A prominent Tipperary official has admitted that county board delegates voted on GAA Director General Paraic Duffy’s Congress proposals en bloc, rather than as separate motions,
.Last week, the Premier County voted 36-20 in favour of the ‘super 8’ format, which was subsequently voted in at the weekend’s Annual Congress.
But it is understood that a number of delegates who attended the Tipperary county board meeting would have voted against the ‘super 8’ proposal – had it been presented as a single motion for debate.
Instead, delegates voted on the ‘super 8’, the abolition of championship replays and bringing back All-Ireland final dates to August en bloc.
Speaking to Tipp FM’s Extra-Time last night, Central Council delegate Sean Nugent confirmed: “They were put en bloc.”
And Nugent, a former county board chairman, insisted: “Paraic Duffy and the Uachtrarán (Aogán Ó Fearghail) said these are a trilogy of motions, they’re all connected.
“Those motions came up on the screen at the county board meeting, one, two, three, whatever number they were, they came up together.
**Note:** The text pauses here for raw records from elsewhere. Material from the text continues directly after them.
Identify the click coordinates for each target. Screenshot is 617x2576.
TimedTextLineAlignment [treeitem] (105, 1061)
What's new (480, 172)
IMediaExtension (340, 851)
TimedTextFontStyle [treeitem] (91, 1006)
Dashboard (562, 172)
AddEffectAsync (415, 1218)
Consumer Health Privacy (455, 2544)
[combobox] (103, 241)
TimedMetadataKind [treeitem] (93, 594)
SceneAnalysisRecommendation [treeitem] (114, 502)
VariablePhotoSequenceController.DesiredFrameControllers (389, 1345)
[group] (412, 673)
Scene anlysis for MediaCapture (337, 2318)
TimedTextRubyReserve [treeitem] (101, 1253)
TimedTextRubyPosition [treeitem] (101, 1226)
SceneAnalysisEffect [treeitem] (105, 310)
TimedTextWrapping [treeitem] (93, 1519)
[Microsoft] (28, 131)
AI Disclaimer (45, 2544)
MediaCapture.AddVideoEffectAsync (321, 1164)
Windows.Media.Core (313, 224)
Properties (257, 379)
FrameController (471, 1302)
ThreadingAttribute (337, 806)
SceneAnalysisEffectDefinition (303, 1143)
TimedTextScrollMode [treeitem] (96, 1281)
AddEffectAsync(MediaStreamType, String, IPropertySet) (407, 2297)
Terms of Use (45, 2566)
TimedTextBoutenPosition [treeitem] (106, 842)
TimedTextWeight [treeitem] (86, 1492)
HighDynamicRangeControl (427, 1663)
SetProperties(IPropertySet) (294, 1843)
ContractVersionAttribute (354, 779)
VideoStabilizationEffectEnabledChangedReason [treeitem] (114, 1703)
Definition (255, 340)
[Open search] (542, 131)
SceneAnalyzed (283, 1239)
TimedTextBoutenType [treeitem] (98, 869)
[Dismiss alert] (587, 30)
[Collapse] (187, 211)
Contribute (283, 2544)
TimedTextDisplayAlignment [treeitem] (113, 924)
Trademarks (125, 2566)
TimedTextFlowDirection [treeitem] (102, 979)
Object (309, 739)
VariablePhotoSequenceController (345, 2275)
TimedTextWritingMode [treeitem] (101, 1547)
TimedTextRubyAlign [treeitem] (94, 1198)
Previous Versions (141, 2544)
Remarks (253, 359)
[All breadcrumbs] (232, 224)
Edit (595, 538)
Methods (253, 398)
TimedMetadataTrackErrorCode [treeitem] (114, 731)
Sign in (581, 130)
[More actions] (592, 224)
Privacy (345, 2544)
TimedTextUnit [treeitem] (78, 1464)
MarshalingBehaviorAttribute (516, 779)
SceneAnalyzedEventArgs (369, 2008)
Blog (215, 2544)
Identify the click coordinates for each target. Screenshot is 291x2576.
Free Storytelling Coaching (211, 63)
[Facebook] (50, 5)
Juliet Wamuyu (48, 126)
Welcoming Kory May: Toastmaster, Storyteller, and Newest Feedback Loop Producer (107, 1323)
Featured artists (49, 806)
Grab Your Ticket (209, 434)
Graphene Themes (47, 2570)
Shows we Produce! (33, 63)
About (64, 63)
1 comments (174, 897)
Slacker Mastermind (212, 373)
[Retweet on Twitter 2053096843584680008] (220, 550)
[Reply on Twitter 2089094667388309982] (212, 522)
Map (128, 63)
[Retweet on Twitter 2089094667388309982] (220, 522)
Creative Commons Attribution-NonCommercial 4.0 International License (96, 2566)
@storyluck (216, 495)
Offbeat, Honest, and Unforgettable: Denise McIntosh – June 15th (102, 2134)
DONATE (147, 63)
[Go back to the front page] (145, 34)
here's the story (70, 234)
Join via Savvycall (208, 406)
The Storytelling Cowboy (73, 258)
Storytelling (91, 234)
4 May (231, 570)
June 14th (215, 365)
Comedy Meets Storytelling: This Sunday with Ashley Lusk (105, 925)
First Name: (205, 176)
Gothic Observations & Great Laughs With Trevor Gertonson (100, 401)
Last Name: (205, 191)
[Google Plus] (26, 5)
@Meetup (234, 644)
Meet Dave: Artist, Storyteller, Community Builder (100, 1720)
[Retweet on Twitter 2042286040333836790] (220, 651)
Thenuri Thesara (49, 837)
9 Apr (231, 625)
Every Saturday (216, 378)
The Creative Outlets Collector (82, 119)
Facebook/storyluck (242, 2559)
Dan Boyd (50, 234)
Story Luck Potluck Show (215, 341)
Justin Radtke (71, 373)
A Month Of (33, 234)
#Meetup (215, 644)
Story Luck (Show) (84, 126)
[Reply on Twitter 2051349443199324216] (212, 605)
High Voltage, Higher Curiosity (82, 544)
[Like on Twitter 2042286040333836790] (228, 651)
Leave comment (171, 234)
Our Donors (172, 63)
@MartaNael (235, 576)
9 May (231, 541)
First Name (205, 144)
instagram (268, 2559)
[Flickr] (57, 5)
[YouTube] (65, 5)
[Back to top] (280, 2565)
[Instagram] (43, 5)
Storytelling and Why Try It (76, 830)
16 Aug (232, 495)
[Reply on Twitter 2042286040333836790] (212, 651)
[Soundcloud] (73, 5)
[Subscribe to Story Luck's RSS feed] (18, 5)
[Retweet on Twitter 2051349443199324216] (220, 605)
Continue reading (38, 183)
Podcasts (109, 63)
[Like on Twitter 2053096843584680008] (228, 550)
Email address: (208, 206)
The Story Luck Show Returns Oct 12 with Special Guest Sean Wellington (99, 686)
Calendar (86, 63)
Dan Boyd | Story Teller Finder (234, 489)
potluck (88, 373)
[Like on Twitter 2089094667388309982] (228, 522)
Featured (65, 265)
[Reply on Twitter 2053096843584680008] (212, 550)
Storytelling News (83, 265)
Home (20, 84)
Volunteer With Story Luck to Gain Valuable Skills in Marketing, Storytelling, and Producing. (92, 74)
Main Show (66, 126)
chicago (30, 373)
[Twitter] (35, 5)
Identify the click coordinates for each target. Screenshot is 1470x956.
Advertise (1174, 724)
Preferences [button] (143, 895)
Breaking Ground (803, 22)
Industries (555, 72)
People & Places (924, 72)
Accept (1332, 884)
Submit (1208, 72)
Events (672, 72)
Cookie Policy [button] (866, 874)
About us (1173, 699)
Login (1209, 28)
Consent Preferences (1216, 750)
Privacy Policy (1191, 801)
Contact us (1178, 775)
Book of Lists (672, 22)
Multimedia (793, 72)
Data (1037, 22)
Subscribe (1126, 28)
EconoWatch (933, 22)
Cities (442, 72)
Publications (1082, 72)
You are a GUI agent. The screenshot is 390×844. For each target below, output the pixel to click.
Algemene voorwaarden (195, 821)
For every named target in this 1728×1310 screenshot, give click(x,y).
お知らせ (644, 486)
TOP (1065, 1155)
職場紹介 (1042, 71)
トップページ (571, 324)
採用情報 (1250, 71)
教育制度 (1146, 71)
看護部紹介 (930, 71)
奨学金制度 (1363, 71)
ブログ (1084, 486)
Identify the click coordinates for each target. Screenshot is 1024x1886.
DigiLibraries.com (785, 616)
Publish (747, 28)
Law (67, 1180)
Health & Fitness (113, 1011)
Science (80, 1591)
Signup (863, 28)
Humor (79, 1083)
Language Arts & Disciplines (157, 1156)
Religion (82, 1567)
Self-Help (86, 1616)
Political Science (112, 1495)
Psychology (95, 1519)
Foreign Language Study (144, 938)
“They came up together, I agree with that, but they were all discussed.”
A texter to last night’s show, who claims to have attended last week’s meeting, revealed that he/she was in favour of abolishing championship replays, but against the ‘super 8’ suggestion, adding that “it was a big blunder not to put the motions separately.”
Nugent added: “What I would say, and everybody that was at county board would agree with me, was that the major debate was in regard to the round-robin in the football, the whole debate was basically around that.
“While the All-Ireland finals back to August was discussed and the replays were briefly discussed, the main discussion was, without question, the round-robin.
“The vote was taken – that was the result you got.”
Tipp’s vote flew in the face of the wishes of Tipperary senior football manager Liam Kearns, his players and the county’s football committee.
And Nugent said: “They have discussed it and debated it and are coming at it from their own particular angles on it. You maybe have a manager like Liam Kearns coming from the angle of the county players and the round-robin, and they probably feel it doesn’t favour them.”